- As part of its efforts to focus on "high-value" products, IBM will sell seven software products to the Indian company HCL for $1.8 billion, the company announced Thursday.
- While HCL shares fell 5% following the news, Wall Street is feeling good (or at least, better) about IBM's decision to sell.
- The products were part of a declining division, Cognitive Solutions, which IBM wants to return to profitability.
One month after IBM announced its $34 billion strategic acquisition of Red Hat, the software giant revealed a sale of its own.
IBM announced late Thursday that it will sell a suite of software products to the Indian IT company HCL for $1.8 billion.
In the deal, IBM will sell seven unique software applications in the collaboration, on-premise marketing, and commerce space, which altogether have a total addressable market of $50 billion, the company said.

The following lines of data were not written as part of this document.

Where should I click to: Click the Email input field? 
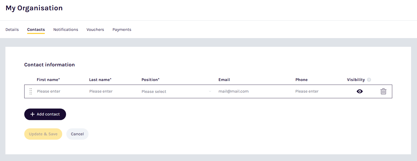click(253, 91)
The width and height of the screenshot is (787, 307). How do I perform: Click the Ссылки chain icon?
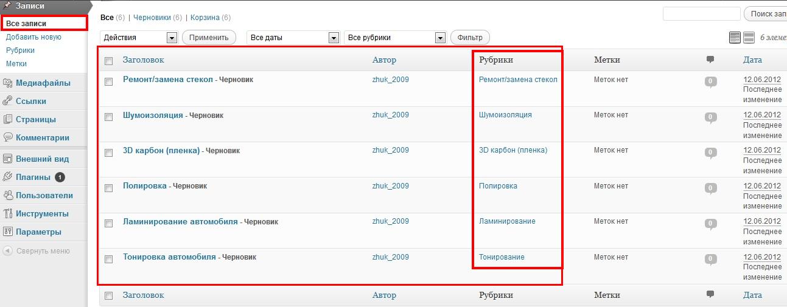[8, 102]
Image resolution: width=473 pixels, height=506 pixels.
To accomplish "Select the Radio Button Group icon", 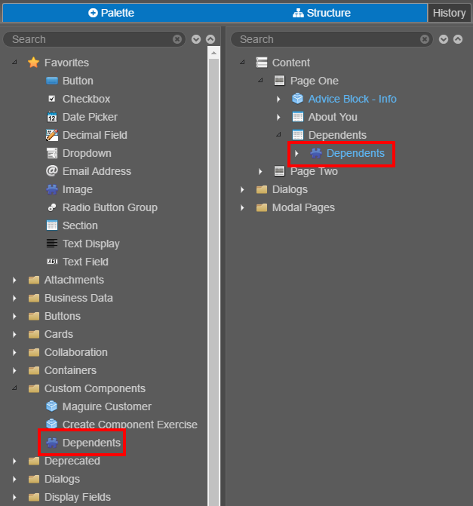I will tap(51, 207).
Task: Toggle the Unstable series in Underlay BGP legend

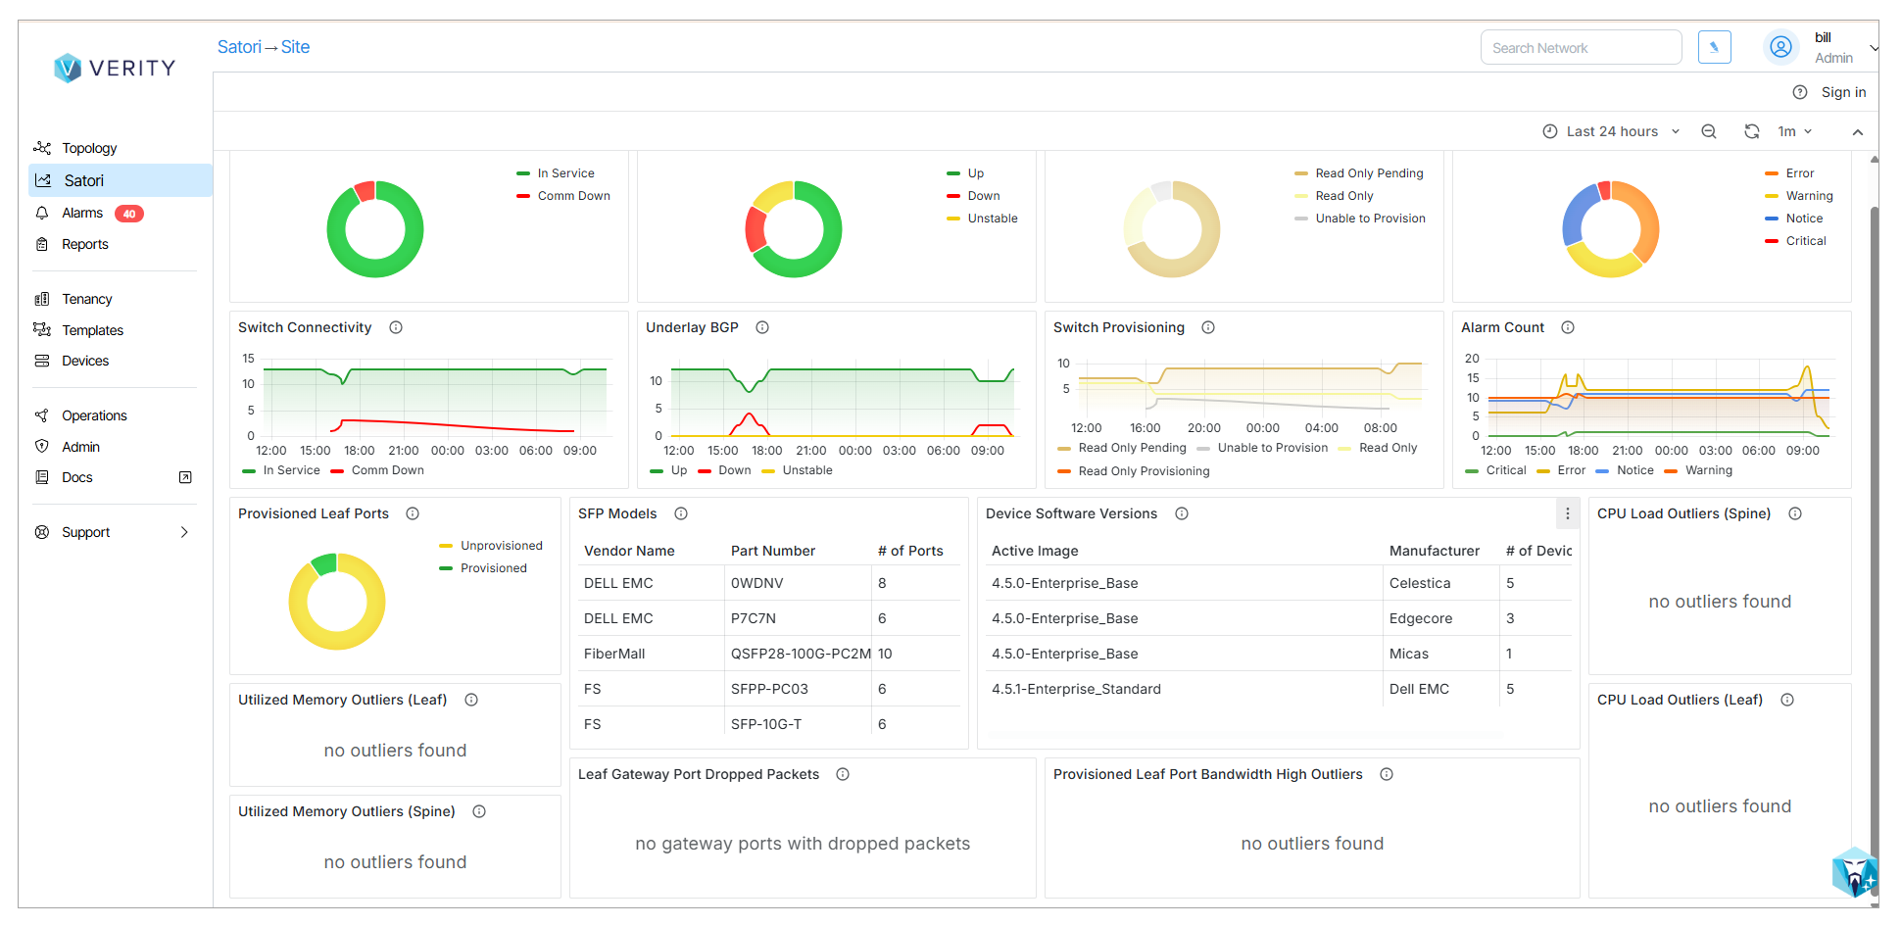Action: pos(806,470)

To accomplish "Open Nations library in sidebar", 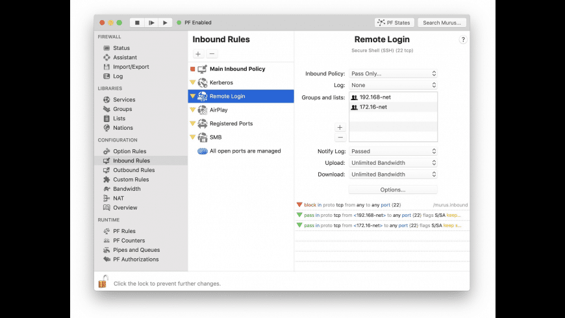I will 123,128.
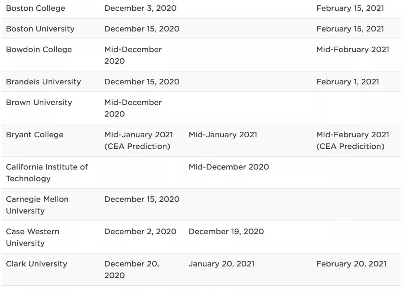
Task: Click Boston College's December 3, 2020 date
Action: (140, 8)
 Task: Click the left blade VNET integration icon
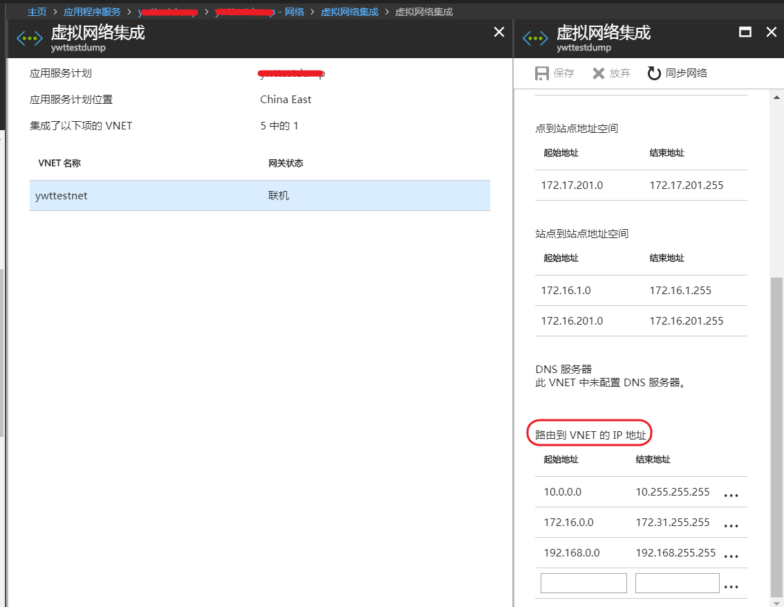click(x=30, y=38)

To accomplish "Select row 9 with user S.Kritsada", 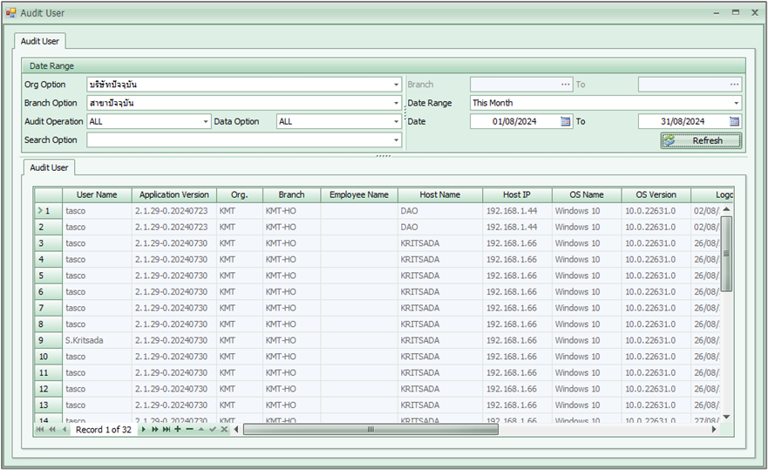I will point(85,340).
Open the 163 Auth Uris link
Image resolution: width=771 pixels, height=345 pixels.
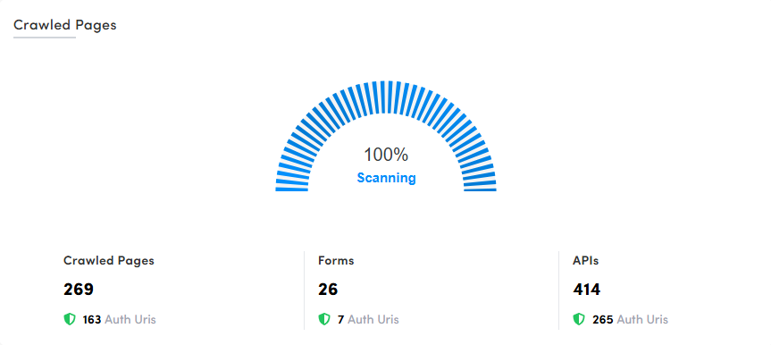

IBM and HLC already had intellectual property partnerships on five of those products.
While HCL's stock price took a 5% dip on Friday following the news, Wall Street was slightly more supportive of IBM's choice to abandon the assets in favor of more cash and a higher-margin software portfolio. Still, IBM shares fell more than 3% in trading on Friday, though it was still trading above its low for November.
"We like that IBM continues to sell its non-core software product lines," wrote UBS analyst John Roy.
The software suite was part of IBM's Cognitive Solutions, a segment that includes the IBM Watson Health and other AI businesses - and which has seen declining revenues. The company said it expects to see this segment improve its revenue growth after the sale.
Cognitive Solutions brought in $4.15 billion in the third quarter of 2018 , down 6% from the same period in 2017. Its margins declined by 2.7% in the same period, according to the company filing.
IBM has done similar deals every year over the past 14 years
In a blog post on Friday, IBM explained the sale to investors as being part of a push towards a "high-value model," which essentially means the company prefers to invest in higher yield emerging areas like AI, cloud and blockchain than figure out a way to help its declining businesses grow.
"Delivering a high-value model also requires ongoing investment prioritization, considering factors such as market attractiveness, differentiation, and importance to IBM's integrated model," the company said in the post.
But this strategy isn't new for IBM. UBS analyst Roy wrote that IBM has similarly sold off some of its software portfolio over each of the last 14 years. All of those deals, he said, were valued between $740 million and $1.6 billion.
Bottom line: It's not about Red Hat
IBM's $34 billion acquisition of Red Hat in October has created some redundancies in the company's portfolio, but that's not why this sale is happening, wrote Roy.
A "potential issue" for IBM is that once the acquisition closes, there will be some overlap between middleware products, such as IBM's WebSphere and Red Hat's JBoss product lines, he said - but that risk doesn't involve any of the products that it sold off to HCL.
Instead, UBS views this as a straightforward sale of underperforming software products, as it refocuses on the good stuff.
"Mixing away from under-performers is just good business," Roy wrote.